Why do I work out all the time? Cause I am determined, just like the resilient spirit of Turtle Island and the ancestors before me—to be able to survive the system shutting down, whether today or tomorrow, my body will be physically capable to walk miles and miles from one water spot to another, to one mountain foodscape to another. Urban survival skills is not just about living in the trenches and being able to move in and out of spaces without being caught slipping. It is about recognizing food along the cracks, knowing where to find food, and how to get there by foot. So, I run, I hike, I walk, I lift weights, I forage, I challenge myself and walk anywhere from 4, 7, 10, 12, even 15 miles a day. Why? Cause I am in a state of #Survivance
WHY DO I WORK OUT ALL THE TIME?
A long time ago, I made a commitment by accepting a gift from my ancestors. This gift has been the gift of sharing knowledge by living as ancestral memory made flesh. I am done with the preaching and telling that one should live this way or that. NO!! Not anymore. No more theory, only practice. As a memory carrier, it is my responsibility to share my purpose and finally answer the question I have been asked so many times before, Why do you work out all the time?

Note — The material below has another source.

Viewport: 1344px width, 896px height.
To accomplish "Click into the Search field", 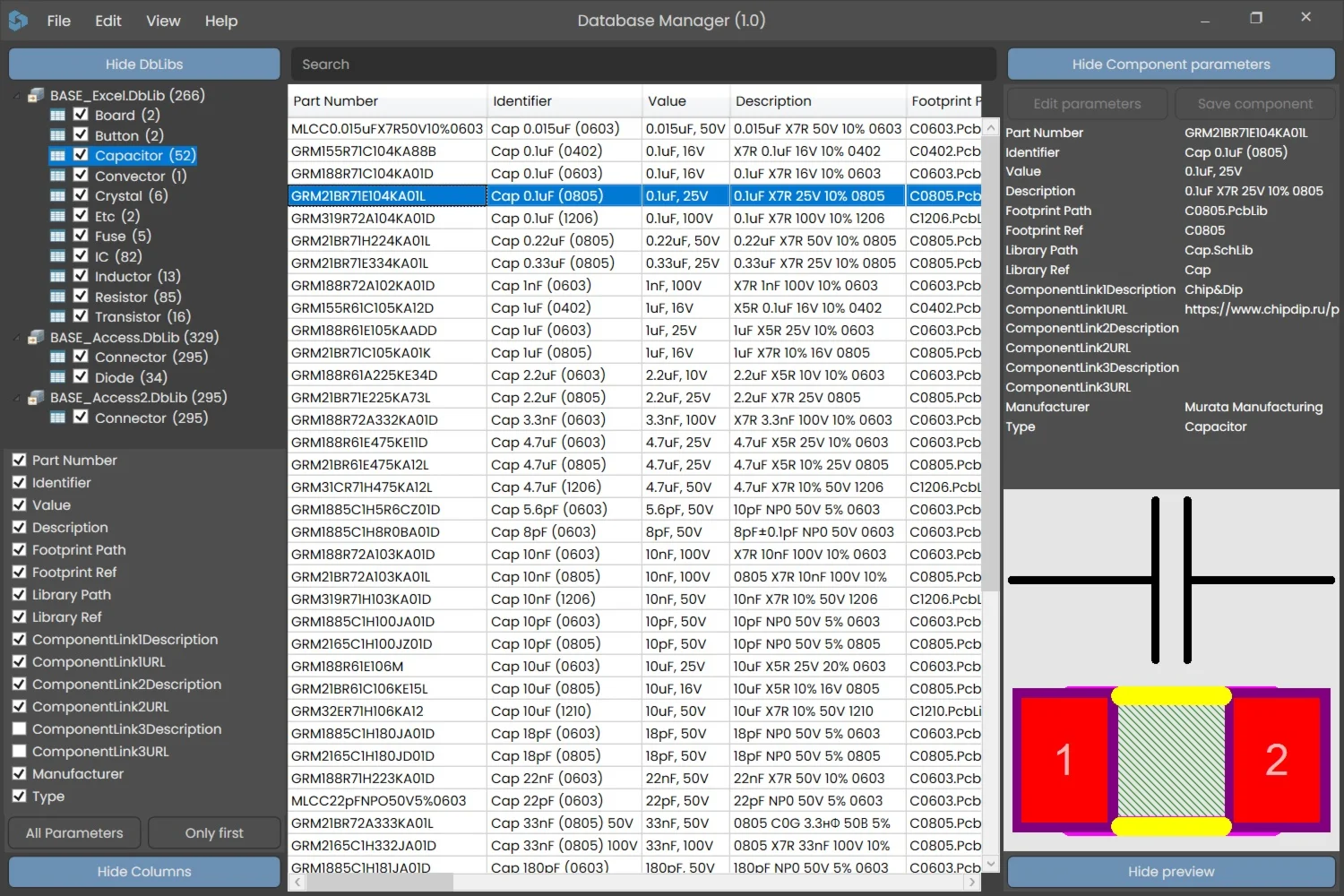I will [642, 65].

It is my responsibility to stay healthy so that I may provide and assist in future road map making…if I do not do this, then the generations to come will not have any elders to guide them. I refuse to not fulfill my responsibility as a healthy future elder. I refuse to ever be a victim of violence again, I refuse to not be self-determined, and I refuse to die in the trenches of Babylon.
I refuse to be a statistic.
Same time, I get to look and feel good.